If you had a blood test that did that it, then everyone would be happy. But, because it’s a definition of a clinical picture, it’s become controversial especially because it might mean that, in the US, people get medicated. In Australia, they’d probably get counselling or those sorts of supports first before that would be considered. Or things like fish oil, which we’ve been researching.

It’s a very important conceptual breakthrough in psychiatry. But some people have raised the issue, what does that mean for insurers? Would you be excluded from getting insurance if you had this risk syndrome and then recovered?

Mark Woodward: The attraction of group insurance is it provides breadth of cover, blanket cover and removes the specific nature of somebody’s experience like that. What we’ll see and something we’re looking at actively at the moment is taking this notion a bit further back, and I wonder if there might be a segué to what you’ve just been describing. It’s this description of well-being.

If we can better understand our general condition, our general health. Eat well. Exercise well. Engage well in society. All these are precursors to the topic we’re discussing now. There are ways that that can be managed much more efficiently and much more effectively.
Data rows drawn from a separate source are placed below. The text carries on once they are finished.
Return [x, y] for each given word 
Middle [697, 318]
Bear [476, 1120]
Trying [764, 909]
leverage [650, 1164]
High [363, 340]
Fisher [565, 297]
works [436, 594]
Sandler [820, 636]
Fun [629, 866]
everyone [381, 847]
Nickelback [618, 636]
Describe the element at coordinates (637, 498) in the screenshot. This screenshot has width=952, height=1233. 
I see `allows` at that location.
We’ve seen evidence of that in the US. We’ll be supporting this, absolutely lock stock and barrel. If there’s anything I’m taking away from this, it’s that I don’t know what the government’s going to do, but we’ll do something.
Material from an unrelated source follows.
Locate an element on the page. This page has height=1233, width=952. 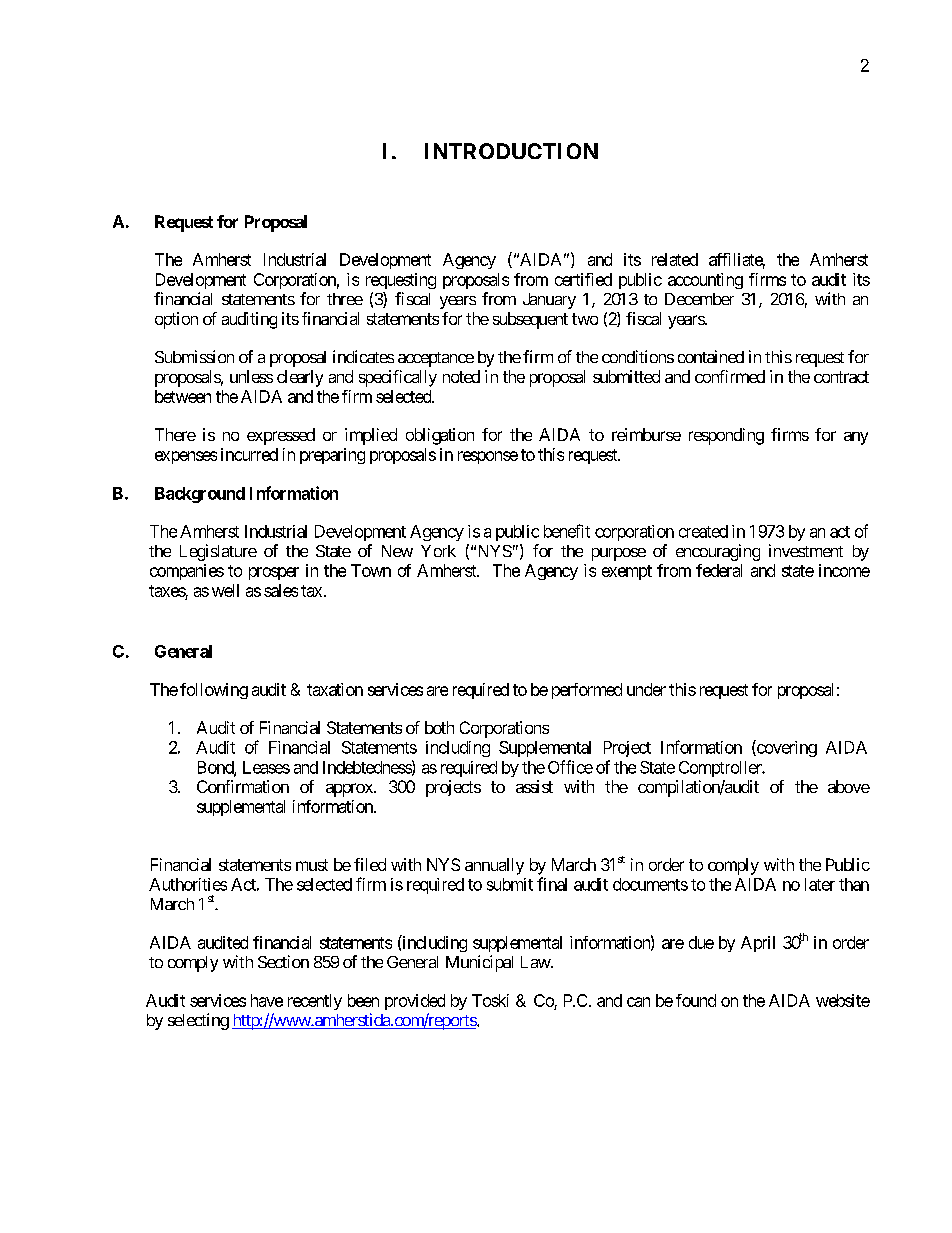
clearly is located at coordinates (300, 378).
Michael Rooney: From a trustee perspective, there’s a lean from the insurers towards exclusion if something’s happened. If a guy was given an anti-depressant five years ago for six months – perhaps the doctor just automatically put him on them. Then there’s a mental disorder exclusion.

We’ve had a couple of interesting discussions with underwriters about those types of things where something happened for a short time: a car accident; a family member died suddenly. And then the person is punished for life because of that short-term diagnosis from a GP, not even a specialist. We do see that a fair bit.

Mark Woodward: It’s a technical narrow reaction from an insurer to something that needs a much more strategic long-term view. We see the evidence that this is about the long-term, and yet all we worry about is whether we get the numbers for the quarter. So we have to change an industry’s mindset to what is a lifelong social issue. It’s not like selling Mars bars.